Data to use:
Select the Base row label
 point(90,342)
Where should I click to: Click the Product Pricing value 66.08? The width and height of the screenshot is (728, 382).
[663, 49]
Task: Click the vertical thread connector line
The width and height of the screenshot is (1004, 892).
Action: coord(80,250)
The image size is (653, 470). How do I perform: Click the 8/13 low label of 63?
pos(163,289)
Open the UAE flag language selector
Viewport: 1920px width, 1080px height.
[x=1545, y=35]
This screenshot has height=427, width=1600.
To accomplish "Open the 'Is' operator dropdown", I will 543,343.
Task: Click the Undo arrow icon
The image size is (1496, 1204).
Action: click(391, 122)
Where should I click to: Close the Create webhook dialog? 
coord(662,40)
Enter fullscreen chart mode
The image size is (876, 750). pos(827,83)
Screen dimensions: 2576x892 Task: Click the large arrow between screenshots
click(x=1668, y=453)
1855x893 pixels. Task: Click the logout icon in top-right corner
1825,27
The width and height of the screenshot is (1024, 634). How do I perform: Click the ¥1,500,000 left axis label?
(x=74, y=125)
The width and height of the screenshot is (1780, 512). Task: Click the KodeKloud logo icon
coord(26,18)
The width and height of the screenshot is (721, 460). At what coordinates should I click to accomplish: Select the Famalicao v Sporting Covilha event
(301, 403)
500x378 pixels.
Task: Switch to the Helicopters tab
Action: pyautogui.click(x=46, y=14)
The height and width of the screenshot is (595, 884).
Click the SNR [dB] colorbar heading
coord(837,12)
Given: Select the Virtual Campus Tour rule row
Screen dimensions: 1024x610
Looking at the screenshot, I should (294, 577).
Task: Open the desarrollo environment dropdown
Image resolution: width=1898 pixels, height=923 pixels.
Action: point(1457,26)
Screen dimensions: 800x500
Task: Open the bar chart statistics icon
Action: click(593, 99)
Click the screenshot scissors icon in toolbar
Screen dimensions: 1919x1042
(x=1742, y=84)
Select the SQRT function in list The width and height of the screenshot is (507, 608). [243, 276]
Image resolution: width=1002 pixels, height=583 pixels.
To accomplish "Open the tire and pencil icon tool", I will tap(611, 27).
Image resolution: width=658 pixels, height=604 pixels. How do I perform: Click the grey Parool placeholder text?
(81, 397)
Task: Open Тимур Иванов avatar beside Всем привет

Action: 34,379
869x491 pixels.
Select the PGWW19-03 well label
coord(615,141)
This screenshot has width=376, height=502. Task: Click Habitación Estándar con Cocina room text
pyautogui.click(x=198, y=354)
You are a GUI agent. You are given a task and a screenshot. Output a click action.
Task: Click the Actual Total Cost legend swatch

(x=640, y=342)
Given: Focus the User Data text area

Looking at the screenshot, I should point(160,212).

Work instructions:
When you repeat the data, keep each line exactly as given.

Exercise response:
Select the Base row label
 point(90,342)
Where should I click to: Click the Product Pricing value 66.08? The width and height of the screenshot is (728, 382).
[663, 49]
Task: Click the vertical thread connector line
The width and height of the screenshot is (1004, 892).
Action: coord(80,250)
The image size is (653, 470). How do I perform: Click the 8/13 low label of 63?
pos(163,289)
Open the UAE flag language selector
Viewport: 1920px width, 1080px height.
[x=1545, y=35]
This screenshot has height=427, width=1600.
To accomplish "Open the 'Is' operator dropdown", I will 543,343.
Task: Click the Undo arrow icon
The image size is (1496, 1204).
Action: click(391, 122)
Where should I click to: Close the Create webhook dialog? 
coord(662,40)
Enter fullscreen chart mode
The image size is (876, 750). pos(827,83)
Screen dimensions: 2576x892 Task: Click the large arrow between screenshots
click(x=1668, y=453)
1855x893 pixels. Task: Click the logout icon in top-right corner
1825,27
The width and height of the screenshot is (1024, 634). How do I perform: Click the ¥1,500,000 left axis label?
(x=74, y=125)
The width and height of the screenshot is (1780, 512). Task: Click the KodeKloud logo icon
coord(26,18)
The width and height of the screenshot is (721, 460). At what coordinates should I click to accomplish: Select the Famalicao v Sporting Covilha event
(301, 403)
500x378 pixels.
Task: Switch to the Helicopters tab
Action: pyautogui.click(x=46, y=14)
The height and width of the screenshot is (595, 884).
Click the SNR [dB] colorbar heading
coord(837,12)
Given: Select the Virtual Campus Tour rule row
Screen dimensions: 1024x610
Looking at the screenshot, I should (294, 577).
Task: Open the desarrollo environment dropdown
Image resolution: width=1898 pixels, height=923 pixels.
Action: point(1457,26)
Screen dimensions: 800x500
Task: Open the bar chart statistics icon
Action: click(593, 99)
Click the screenshot scissors icon in toolbar
Screen dimensions: 1919x1042
(x=1742, y=84)
Select the SQRT function in list The width and height of the screenshot is (507, 608). [243, 276]
Image resolution: width=1002 pixels, height=583 pixels.
To accomplish "Open the tire and pencil icon tool", I will tap(611, 27).
Image resolution: width=658 pixels, height=604 pixels. How do I perform: Click the grey Parool placeholder text?
(81, 397)
Task: Open Тимур Иванов avatar beside Всем привет

Action: 34,379
869x491 pixels.
Select the PGWW19-03 well label
coord(615,141)
This screenshot has width=376, height=502. Task: Click Habitación Estándar con Cocina room text
pyautogui.click(x=198, y=354)
You are a GUI agent. You are given a task and a screenshot. Output a click action.
Task: Click the Actual Total Cost legend swatch

(x=640, y=342)
Given: Focus the User Data text area

Looking at the screenshot, I should point(160,212).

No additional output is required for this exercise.